Gli esempi si potrebbero moltiplicare in riferimento all’utilizzo selvaggio delle falde acquifere, allo smaltimento dei rifiuti, all’uso del territorio, ma quello che emerge è sempre l’impossibilità di una mediazione istituzionale e di conseguenza la non rappresentabilità dei soggetti che non hanno affari da tutelare.

La giunta uscente, del resto, si è semplicemente limitata a prendere atto dell’impossibilità di trasformare il conflitto di interessi in innovazione sociale, scegliendo di fatto di subordinarsi ai poteri forti presenti in città come unica via per dinamizzare una realtà altrimenti stagnante.

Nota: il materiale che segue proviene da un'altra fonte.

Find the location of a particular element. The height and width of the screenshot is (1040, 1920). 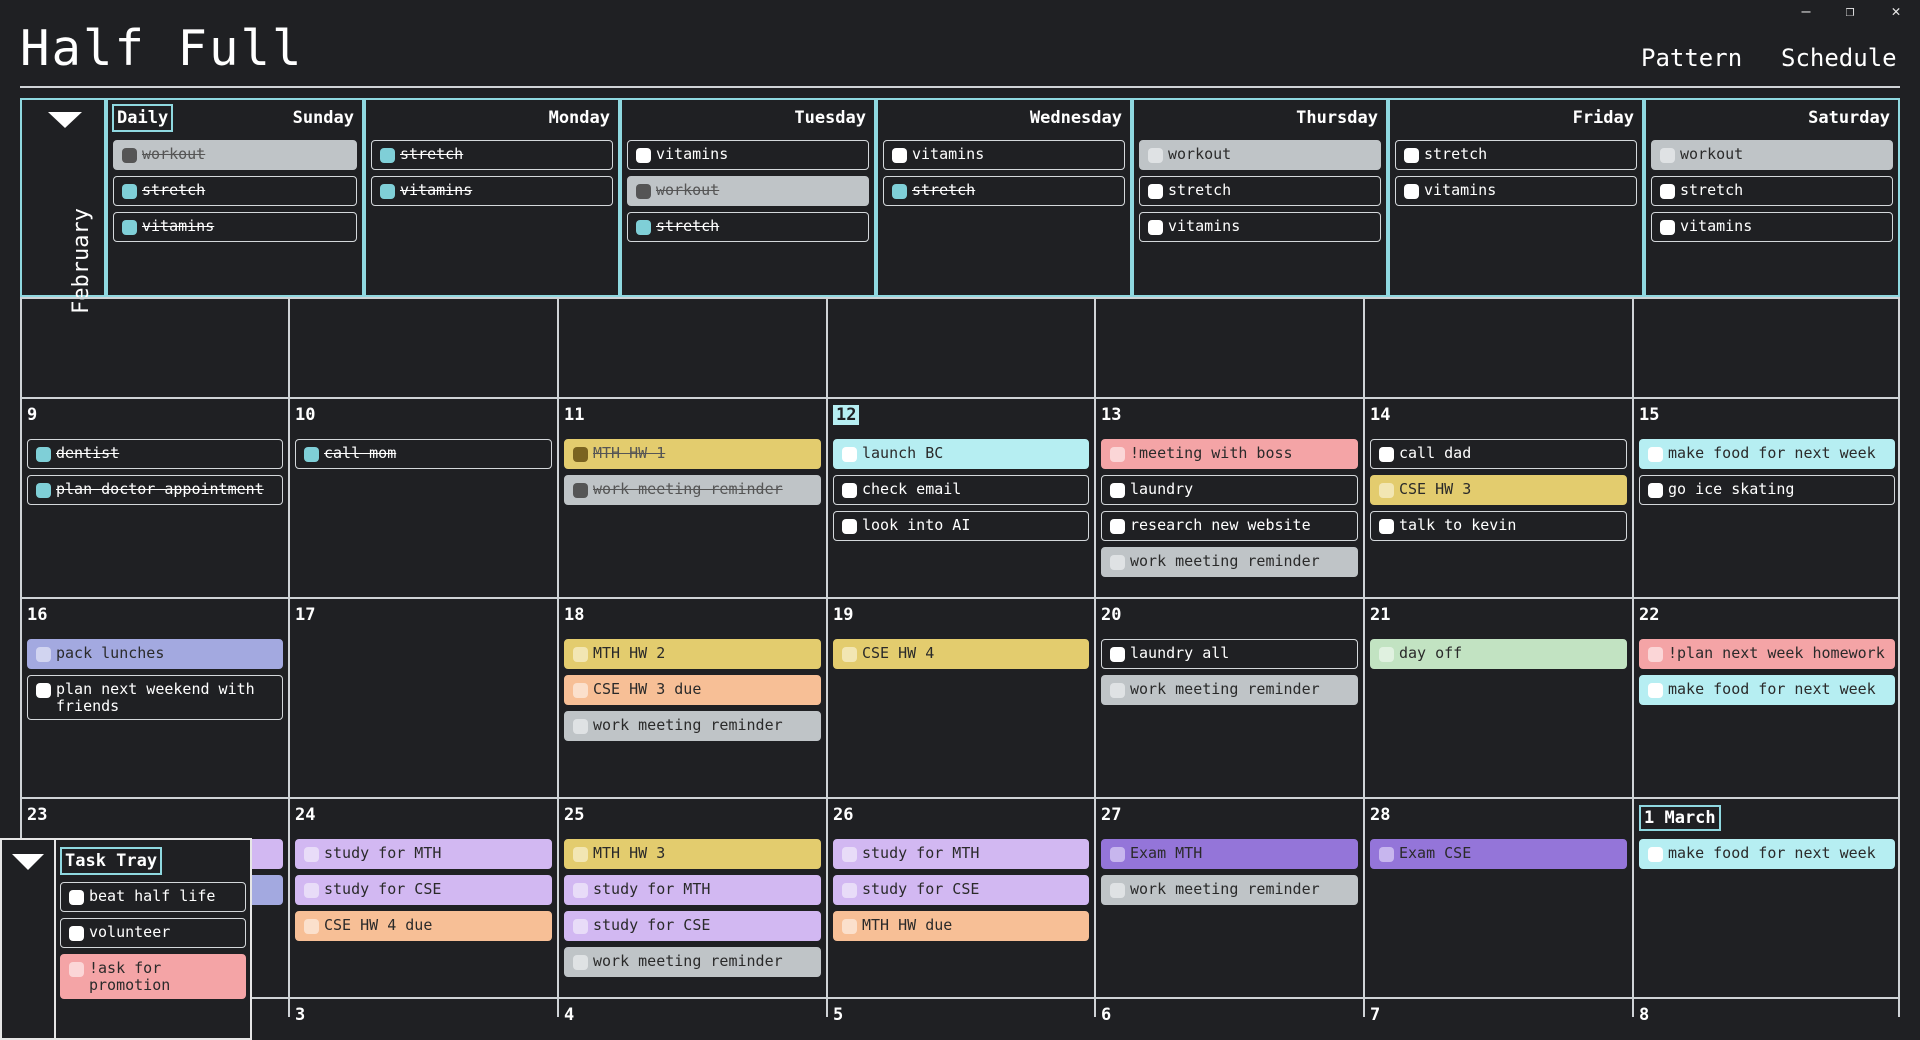

nav-pattern: Pattern is located at coordinates (1692, 58).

Ma l’impossibilità della rappresentanza non è solo determinata dalla pervasività del mercato. Le trasformazioni sociali indotte dalla crisi economica hanno fatto prevalere, anche nella nostra città, il lavoro nei servizi rispetto a quello direttamente produttivo con l’incremento enorme dei soggetti coinvolti nella comunicazione, nelle cure sanitarie, nell’industria del divertimento, nell’educazione ecc.

Carlo Dami dei Cobas

Si è venuta così configurando una società in cui è stata distrutta ogni distinzione fra politica ed economia rendendo obsoleta la forma separata della rappresentanza agita mediante i partiti ed i sindacati, la cui crisi è mascherata solo dal fatto di essere ancora capaci di gestire un patrimonio simbolico (il partito come mediatore degli interessi particolari e il sindacato in rappresentanza del lavoro) che non ha più alcuna rispondenza nei processi reali che attraversano la nostra società.

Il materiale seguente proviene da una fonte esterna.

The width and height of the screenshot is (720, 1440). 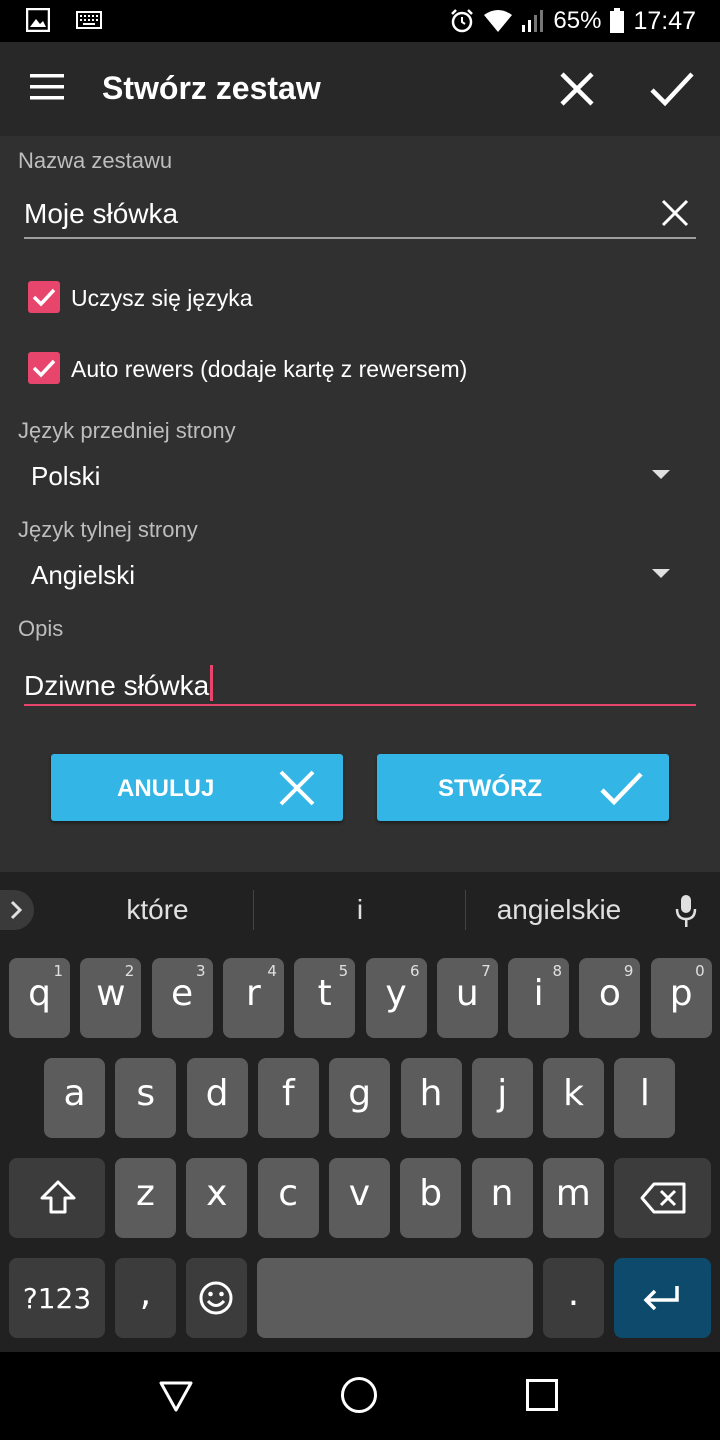 What do you see at coordinates (57, 1198) in the screenshot?
I see `shift-key` at bounding box center [57, 1198].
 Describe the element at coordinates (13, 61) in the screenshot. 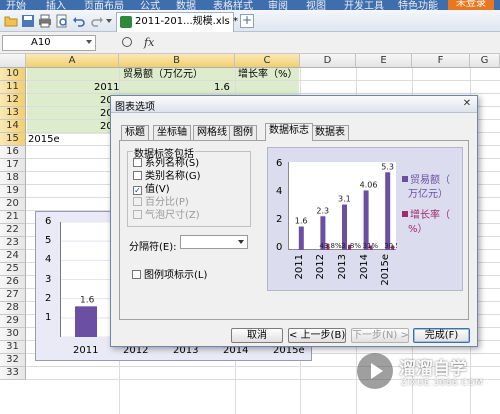

I see `select-all-corner` at that location.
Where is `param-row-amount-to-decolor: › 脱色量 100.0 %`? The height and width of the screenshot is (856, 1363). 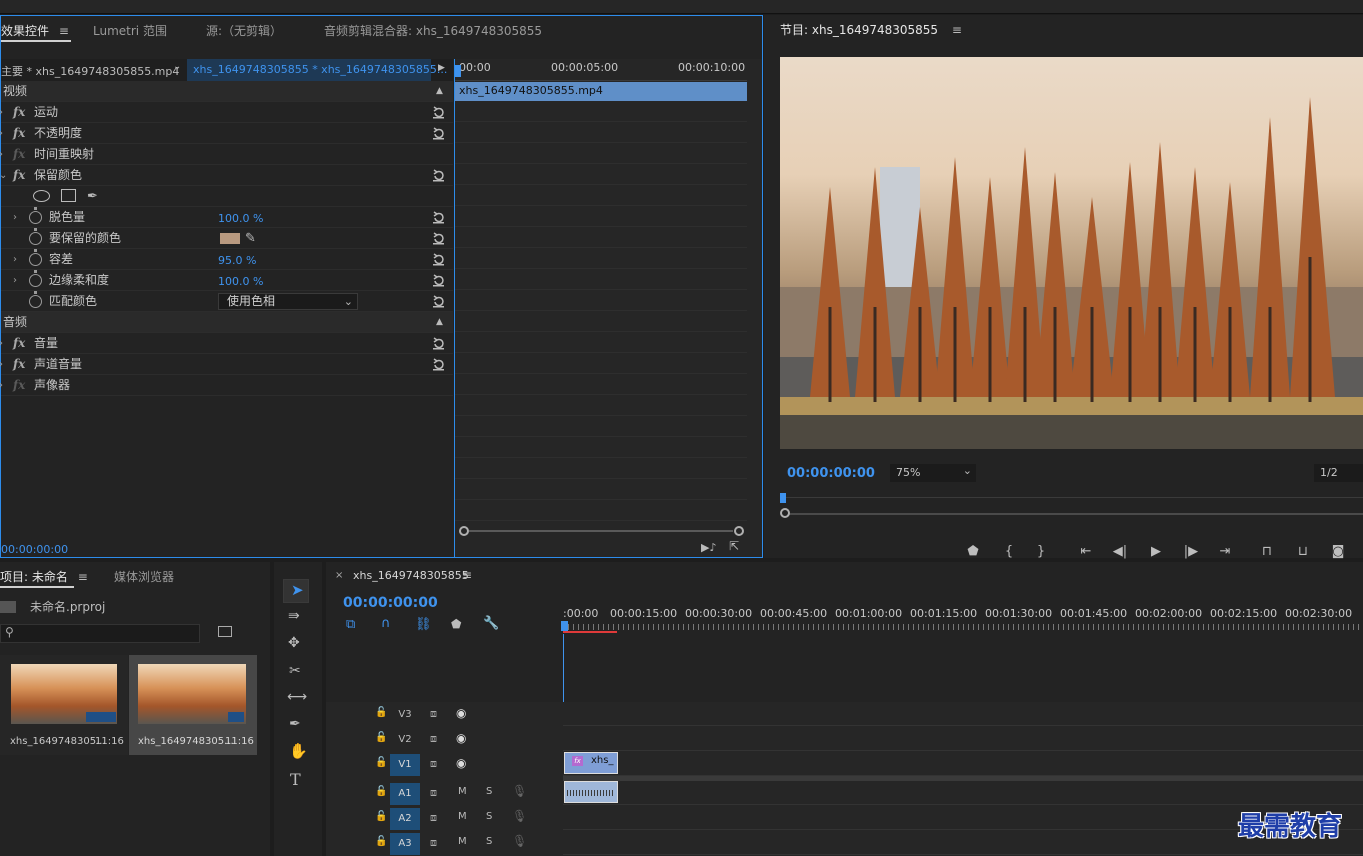 param-row-amount-to-decolor: › 脱色量 100.0 % is located at coordinates (227, 218).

Non è che a livello di giunta comunale non si sia tentato di ridare forma alla rappresentanza, ma si sono messe in campo alcune pratiche fallimentari come ad esempio la cosiddetta democrazia partecipata che è stata ridotta a consultazioni i cui esiti, per problemi di bilancio e/o per subalternità al mercato, sono stati puntualmente contraddetti.

Invece di sperimentare la cessione di pezzi di sovranità a organismi autorganizzati, di finanziare attività autogestite, di sperimentare forme di reddito sociale e nuovi servizi sociali per i cittadini vecchi e nuovi, investendo i soggetti reali di poteri decisionali, si è cercato di incanalare la critica nell’ambito delle compatibilità finanziarie sovradeterminate dai decisori politici ed economici.

Con queste considerazioni non voglio sostenere una statica e inefficace contrapposizione tra realtà sociali e istituzioni. La giunta comunale ha privilegiato i processi formali del potere istituzionale invece di favorire la piena autonomia delle realtà sociali che si muovono nel nostro territorio, facendo da tappo ad ogni ipotesi di trasformazione nel rapporto dialettico fra queste realtà e il sistema politico.

Per attuare un vero cambiamento adeguato all’attuale configurazione sociale era invece necessario dinamizzare il livello istituzionale mettendolo in rapporto con i conflitti sociali, sperimentando nuove forme dell’agire politico-sociale-culturale che mettessero al centro le forme di autogestione e autorganizzazione presenti nel nostro territorio.

A causa della mancata volontà di rapportarsi a queste pratiche (i motivi sono molti, non ultimo quello di una cultura politica obsoleta), il livello istituzionale si è ridotto a fornire ai cittadini nient’altro che il brodino riscaldato di una partecipazione fasulla.

Attaccare la rendita urbana, aprire a forme di reddito sociale, investire nei servizi, attuare percorsi di autogoverno, favorire l’autorganizzazione e l’autogestione.

Questi i temi su cui aprire vertenze per un diverso governo della città. Il tempo è maturo per nuovi rapporti fra gli uomini: un’altra città è possibile.